Pilot programme: A programme designed to reduce cardiovascular disease and connect hospitals to general practitioners (GPs) via a database of shared patient information could significantly diminish strokes and heart attacks in high-risk patients, a new report shows. Brandon Glenn reports.
Results from the pilot programme, Reduction of Heart Attack Through Prevention (RHASP), indicate a reduction in patients' blood pressure and cholesterol levels, according to the report.
This was achieved through enhanced collaboration between GPs and hospitals, which led to a sharp increase in the amount of patients being prescribed the proper drugs, and improved means of monitoring patients' progress.
Per annum, deaths in the Republic from cardiovascular disease are at 176 per 100,000 residents, compared with a European Union (EU) average of 108. The number of premature deaths - individuals under 65 - from cardiovascular disease is nearly twice as high in the Republic as it is in the rest of the EU, at 46 deaths per 100,000 residents in the Republic compared with 25 in the EU. Forty-one per cent of all deaths in the Republic are a result of cardiovascular disease, compared with 26 per cent caused by cancer.
Moreover, the Republic's "ageing population profile is likely to result in a large increase in the number of people with cardiovascular disease in the years to come", the report said.
The pilot programme has been in place for 12 months at six GP surgeries in northern Dublin. The system connects GPs to a database of about 25,000 patient records maintained at Beaumont Hospital.
The shared data make it easier for hospitals and GPs to provide the proper level of treatment for patients, with high-risk patients better served by hospitals and low-risk patients better served by GPs.
All of the GPs in the pilot had nurses, who represent an essential element of RHASP. Nurses' duties include performing initial assessments and inputting data into the system. With only about half of the Republic's GPs employing nurses, questions emerge about how widely RHASP can be implemented, given the current situation.
The total cost of the pilot was €390,000. The per-practice cost was about €16,000, which covered database licensing fees, training and computer hardware upgrades.
However, the report estimates that the programme could be rolled out to an additional 50 practices over three years at the cost of about €7,500 per practice. Implicit in the cost estimate is that the GPs would need very little hardware investment, according to Bill Rickard, managing director of dabl, the company that provided RHASP's software.

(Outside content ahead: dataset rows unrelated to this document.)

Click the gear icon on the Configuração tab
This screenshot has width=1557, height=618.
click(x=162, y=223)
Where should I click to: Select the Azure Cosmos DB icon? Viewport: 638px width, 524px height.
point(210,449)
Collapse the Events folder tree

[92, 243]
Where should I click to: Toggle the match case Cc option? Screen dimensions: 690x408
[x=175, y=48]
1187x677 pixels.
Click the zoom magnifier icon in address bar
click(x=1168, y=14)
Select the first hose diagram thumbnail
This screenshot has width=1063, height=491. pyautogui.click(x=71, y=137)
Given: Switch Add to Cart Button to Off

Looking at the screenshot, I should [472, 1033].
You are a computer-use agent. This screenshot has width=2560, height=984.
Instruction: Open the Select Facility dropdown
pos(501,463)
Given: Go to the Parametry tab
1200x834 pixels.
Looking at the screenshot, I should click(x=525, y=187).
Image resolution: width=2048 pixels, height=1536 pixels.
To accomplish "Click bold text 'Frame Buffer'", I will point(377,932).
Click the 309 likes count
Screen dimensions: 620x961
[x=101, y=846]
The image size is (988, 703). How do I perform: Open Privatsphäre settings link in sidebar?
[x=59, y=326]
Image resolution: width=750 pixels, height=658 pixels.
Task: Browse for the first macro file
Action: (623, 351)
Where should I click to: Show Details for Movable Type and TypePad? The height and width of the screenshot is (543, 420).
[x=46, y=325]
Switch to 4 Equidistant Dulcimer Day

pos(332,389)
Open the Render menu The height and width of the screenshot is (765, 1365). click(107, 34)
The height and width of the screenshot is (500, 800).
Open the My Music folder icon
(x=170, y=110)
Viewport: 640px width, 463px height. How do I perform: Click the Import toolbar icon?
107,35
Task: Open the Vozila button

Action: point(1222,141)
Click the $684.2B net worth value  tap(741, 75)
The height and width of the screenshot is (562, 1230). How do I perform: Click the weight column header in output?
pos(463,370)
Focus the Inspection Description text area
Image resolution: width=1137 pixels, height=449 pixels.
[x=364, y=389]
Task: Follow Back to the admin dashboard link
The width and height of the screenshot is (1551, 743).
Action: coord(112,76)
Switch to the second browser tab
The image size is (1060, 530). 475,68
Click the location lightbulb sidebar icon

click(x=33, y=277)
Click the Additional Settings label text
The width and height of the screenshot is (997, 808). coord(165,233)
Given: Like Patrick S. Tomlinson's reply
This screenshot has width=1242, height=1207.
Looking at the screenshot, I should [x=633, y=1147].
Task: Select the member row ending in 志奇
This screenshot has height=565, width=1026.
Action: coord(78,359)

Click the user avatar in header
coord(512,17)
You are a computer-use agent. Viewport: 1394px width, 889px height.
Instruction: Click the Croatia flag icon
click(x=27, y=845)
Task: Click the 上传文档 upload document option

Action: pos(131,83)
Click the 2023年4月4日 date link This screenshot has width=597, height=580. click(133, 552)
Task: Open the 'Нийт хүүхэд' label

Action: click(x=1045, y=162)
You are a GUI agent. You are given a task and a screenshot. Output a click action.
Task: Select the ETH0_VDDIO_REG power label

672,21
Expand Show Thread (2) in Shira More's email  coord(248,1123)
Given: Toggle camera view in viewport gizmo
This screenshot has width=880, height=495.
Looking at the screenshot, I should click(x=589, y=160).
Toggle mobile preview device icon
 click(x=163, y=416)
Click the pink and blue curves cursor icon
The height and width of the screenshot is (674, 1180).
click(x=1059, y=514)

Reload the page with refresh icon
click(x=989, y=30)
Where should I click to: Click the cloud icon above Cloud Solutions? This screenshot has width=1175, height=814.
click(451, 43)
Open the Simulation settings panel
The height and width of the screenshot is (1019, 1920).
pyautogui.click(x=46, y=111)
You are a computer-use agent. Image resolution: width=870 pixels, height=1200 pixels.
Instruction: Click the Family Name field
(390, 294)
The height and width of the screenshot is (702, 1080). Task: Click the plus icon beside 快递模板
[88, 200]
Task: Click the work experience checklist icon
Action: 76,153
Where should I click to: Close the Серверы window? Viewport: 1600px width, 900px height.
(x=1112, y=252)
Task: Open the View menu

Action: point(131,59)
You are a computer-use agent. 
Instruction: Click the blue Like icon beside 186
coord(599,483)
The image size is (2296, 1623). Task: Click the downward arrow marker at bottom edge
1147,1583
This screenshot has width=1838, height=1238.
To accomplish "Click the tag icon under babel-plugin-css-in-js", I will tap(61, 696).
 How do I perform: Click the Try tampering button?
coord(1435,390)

An application to extend RHASP to 50 more GPs throughout the Republic is currently under review by the Department of Health, with a decision due "very shortly", according to the department's Peter Lennon. Extending the programme to include 20,000 high-risk patients in the Eastern Regional Health Authority over 10 years could result in the prevention of more than 1,000 heart attacks and 500 strokes, according to Prof Eoin O'Brien, who helped co-ordinate the project at Beaumont Hospital.